Friday, June 14, 2013

Loves Me, Loves Me Not: Using Differential Equations to Model Love

A couple days ago I picked up Steven Strogatz’s The Joy of x from my library.  After reading the table of contents, I immediately decided to start with Chapter 20:  “Loves Me, Loves Me Not,” in which Strogatz uses differential equations to model love.

Obviously, I have to use this next year with my calc kids.

A slightly shortened version of the chapter can be found in a New York Times article here.  Please go read it if you never have!  But, I recommend having kids read it straight out of the book (or a photo copy of the chapter), which has a lovely graph to accompany the situation being modeled as well as the differential equations right in the meat of the text.

This week, I attended a 4-day workshop by MAX Teaching, to improve literacy skills across all disciplines.  On the last day, we got to put some of our new-found knowledge to the test, creating different activities for the upcoming school year.  I typed up a summary of “Loves Me, Loves Me Not,” and then, with the help of one of the MAX consultants (also a calc teacher!), we created this “Interactive Cloze”:


Here’s what you do with this Cloze (copied verbatim from Max Teaching with Reading and Writing:  Classroom Activities for Helping Students Learn New Subject Matter While Acquiring Literacy Skills):

  1. Give to students a copy of the Interactive Cloze passage that you have created to summarize the reading and focus on key vocabulary terms.
  2. Students individually guess by writing (preferably in pencil) the terms they think will best complete the passage.
  3. Small group discussion to compare guesses—students may change some.
  4. Silent reading to determine better responses from the text.[1]
  5. Small group discussion to attempt a consensus on correct terms.
  6. Large group discussion to achieve class consensus.

So, that’s that.  I’m pretty excited to try it out.  I’m also excited to expose the kids to mathematical reading beyond their textbook.  The plan is to give them this shortly after introducing differential equations.
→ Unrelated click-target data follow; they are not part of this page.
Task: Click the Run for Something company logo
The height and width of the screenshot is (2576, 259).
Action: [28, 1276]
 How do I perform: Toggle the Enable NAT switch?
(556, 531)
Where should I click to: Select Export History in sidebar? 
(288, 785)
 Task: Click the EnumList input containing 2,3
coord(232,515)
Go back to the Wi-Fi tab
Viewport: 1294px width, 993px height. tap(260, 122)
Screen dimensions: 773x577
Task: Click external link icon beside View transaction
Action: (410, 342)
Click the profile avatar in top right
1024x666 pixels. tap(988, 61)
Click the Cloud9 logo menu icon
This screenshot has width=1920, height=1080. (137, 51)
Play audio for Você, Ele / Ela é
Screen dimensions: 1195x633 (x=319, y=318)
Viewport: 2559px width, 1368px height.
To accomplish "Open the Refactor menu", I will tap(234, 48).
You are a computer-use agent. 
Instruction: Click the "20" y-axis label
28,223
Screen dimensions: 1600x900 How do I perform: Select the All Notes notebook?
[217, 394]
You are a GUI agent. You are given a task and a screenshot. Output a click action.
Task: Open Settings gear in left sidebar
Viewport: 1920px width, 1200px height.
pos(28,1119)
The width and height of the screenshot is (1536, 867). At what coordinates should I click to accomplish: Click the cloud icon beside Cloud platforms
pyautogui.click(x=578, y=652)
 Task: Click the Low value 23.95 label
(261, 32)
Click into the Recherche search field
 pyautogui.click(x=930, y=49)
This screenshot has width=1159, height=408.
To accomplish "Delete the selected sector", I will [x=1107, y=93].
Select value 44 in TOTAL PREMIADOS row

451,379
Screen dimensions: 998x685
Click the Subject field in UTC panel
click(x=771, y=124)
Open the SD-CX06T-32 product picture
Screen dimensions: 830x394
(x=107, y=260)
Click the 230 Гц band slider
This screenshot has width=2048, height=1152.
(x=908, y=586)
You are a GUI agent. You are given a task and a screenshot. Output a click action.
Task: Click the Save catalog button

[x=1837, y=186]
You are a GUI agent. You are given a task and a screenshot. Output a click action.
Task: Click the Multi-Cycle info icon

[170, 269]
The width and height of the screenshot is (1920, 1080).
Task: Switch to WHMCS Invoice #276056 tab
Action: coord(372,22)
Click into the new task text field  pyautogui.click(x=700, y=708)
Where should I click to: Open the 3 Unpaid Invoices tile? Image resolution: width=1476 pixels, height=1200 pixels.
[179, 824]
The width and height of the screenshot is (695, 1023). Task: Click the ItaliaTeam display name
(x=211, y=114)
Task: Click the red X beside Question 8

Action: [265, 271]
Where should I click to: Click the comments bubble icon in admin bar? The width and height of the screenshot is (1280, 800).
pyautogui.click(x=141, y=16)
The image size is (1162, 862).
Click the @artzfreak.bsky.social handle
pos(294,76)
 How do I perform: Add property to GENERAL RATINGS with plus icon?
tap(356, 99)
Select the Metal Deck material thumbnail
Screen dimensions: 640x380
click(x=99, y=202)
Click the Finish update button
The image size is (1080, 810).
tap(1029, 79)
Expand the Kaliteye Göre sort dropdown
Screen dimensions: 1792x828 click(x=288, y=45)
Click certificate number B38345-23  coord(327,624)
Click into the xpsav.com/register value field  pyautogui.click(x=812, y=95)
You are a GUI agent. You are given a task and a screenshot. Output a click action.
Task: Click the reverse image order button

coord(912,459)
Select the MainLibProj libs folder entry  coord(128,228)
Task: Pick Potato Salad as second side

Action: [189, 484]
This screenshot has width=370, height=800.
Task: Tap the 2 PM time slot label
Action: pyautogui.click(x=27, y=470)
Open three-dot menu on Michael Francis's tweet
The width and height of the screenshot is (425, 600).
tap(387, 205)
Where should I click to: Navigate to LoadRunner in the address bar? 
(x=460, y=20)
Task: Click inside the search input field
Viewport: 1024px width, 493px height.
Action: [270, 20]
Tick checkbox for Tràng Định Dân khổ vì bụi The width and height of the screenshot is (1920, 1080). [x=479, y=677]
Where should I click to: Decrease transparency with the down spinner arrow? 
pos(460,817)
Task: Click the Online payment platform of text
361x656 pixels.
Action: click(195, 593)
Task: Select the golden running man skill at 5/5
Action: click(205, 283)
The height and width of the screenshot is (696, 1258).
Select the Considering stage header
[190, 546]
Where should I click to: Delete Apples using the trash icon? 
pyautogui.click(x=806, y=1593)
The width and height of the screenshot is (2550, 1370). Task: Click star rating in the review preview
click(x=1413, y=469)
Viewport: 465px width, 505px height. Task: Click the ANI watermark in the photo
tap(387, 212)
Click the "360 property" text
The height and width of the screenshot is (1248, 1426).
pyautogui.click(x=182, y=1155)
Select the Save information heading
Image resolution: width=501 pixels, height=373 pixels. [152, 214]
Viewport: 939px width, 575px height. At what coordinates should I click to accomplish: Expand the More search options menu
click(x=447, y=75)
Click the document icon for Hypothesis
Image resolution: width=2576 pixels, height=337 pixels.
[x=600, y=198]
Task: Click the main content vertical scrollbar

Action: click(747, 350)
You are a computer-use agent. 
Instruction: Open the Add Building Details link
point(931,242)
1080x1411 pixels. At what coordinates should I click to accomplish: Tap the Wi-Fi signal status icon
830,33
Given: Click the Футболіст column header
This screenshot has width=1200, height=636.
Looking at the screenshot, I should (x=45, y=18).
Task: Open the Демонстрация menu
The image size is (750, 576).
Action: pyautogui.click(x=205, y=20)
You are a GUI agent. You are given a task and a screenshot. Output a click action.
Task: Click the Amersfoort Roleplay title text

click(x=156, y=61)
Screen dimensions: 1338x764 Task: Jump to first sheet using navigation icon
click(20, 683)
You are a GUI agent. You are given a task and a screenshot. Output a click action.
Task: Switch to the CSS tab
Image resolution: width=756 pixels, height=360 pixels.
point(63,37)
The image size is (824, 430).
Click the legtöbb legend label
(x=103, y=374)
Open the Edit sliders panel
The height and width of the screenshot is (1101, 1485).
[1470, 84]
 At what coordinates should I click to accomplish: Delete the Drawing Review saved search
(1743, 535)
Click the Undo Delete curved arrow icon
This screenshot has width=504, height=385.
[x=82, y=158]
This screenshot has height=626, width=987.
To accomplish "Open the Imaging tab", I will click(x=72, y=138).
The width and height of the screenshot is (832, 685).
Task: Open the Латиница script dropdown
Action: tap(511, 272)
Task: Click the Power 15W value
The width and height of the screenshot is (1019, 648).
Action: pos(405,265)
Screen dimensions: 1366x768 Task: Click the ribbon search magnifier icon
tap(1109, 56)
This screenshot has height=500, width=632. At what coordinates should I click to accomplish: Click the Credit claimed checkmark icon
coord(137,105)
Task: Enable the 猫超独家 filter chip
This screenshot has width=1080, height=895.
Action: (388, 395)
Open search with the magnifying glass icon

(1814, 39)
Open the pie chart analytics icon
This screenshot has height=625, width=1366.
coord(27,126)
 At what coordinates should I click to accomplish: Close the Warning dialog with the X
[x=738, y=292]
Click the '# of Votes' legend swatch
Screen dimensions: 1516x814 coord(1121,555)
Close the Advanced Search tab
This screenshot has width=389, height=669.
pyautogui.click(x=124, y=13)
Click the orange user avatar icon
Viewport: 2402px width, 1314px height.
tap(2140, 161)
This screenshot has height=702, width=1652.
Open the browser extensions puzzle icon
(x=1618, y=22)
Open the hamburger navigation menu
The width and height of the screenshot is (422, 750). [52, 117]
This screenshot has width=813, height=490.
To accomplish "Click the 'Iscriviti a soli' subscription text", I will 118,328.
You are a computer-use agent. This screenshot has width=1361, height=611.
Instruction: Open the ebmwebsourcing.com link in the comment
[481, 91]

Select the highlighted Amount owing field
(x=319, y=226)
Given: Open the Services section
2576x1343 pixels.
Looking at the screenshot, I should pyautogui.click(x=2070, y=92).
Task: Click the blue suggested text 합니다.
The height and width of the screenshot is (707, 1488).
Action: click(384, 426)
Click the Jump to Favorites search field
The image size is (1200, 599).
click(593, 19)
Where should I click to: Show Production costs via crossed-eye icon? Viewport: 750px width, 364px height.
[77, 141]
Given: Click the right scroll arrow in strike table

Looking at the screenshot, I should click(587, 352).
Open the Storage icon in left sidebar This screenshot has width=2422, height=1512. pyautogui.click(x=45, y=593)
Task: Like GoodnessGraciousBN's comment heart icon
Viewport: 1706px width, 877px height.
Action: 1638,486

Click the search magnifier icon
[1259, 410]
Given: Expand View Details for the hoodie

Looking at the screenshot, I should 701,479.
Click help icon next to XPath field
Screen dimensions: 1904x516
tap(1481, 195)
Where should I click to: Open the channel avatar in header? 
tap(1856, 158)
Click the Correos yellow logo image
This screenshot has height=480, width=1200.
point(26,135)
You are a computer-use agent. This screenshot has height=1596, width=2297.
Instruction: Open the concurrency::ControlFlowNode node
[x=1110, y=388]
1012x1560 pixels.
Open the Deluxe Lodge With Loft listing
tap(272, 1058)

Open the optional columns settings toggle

[1] I will have copies of the actual chapter from Strogatz’s book for the kids to read.

Thursday, June 13, 2013

Intro to Average Value

Last week I had an idea about how I could introduce average value in calculus next year.  When I've taught average value in the past, I felt like students just memorized a two-step procedure and several didn't see the connection to the definition of average that they've been using for years.  I know I won't be teaching this concept until...mmm...December?...but when you get excited about a lesson/idea, you just gotta follow through with it, right?



What I like about this little packet:
  • It starts with an application to motivate the discussion and the why should we study this?
  • It recalls previous knowledge.
  • It applies the fundamental 3-step process of all calculus topics: (1) Start with a non-calculus idea, (2) apply a limit, (3) arrive at the calculus concept.
  • It lets students practice a FRQ from a previous exam, but forces them to search through the problems to find which one would require their new tool.
  • Students discover a main idea of calculus using what they already know, each other, and the text (not me).
I recently read that four classroom characteristics important for brain-compatible learning are: (1) challenge (with support), (2) relevance, (3) novelty, and (4) a positive emotional climate.  I think this packet offers all four of these.


This is new for me.  I usually never post material I haven’t actually tried on students yet.  So, feedback, please!  Like I said, I have puh-lenty of time to revise and make this better.  I’ll probably be posting a few other things for next year that I would also love feedback on before I test them out on real, live kids.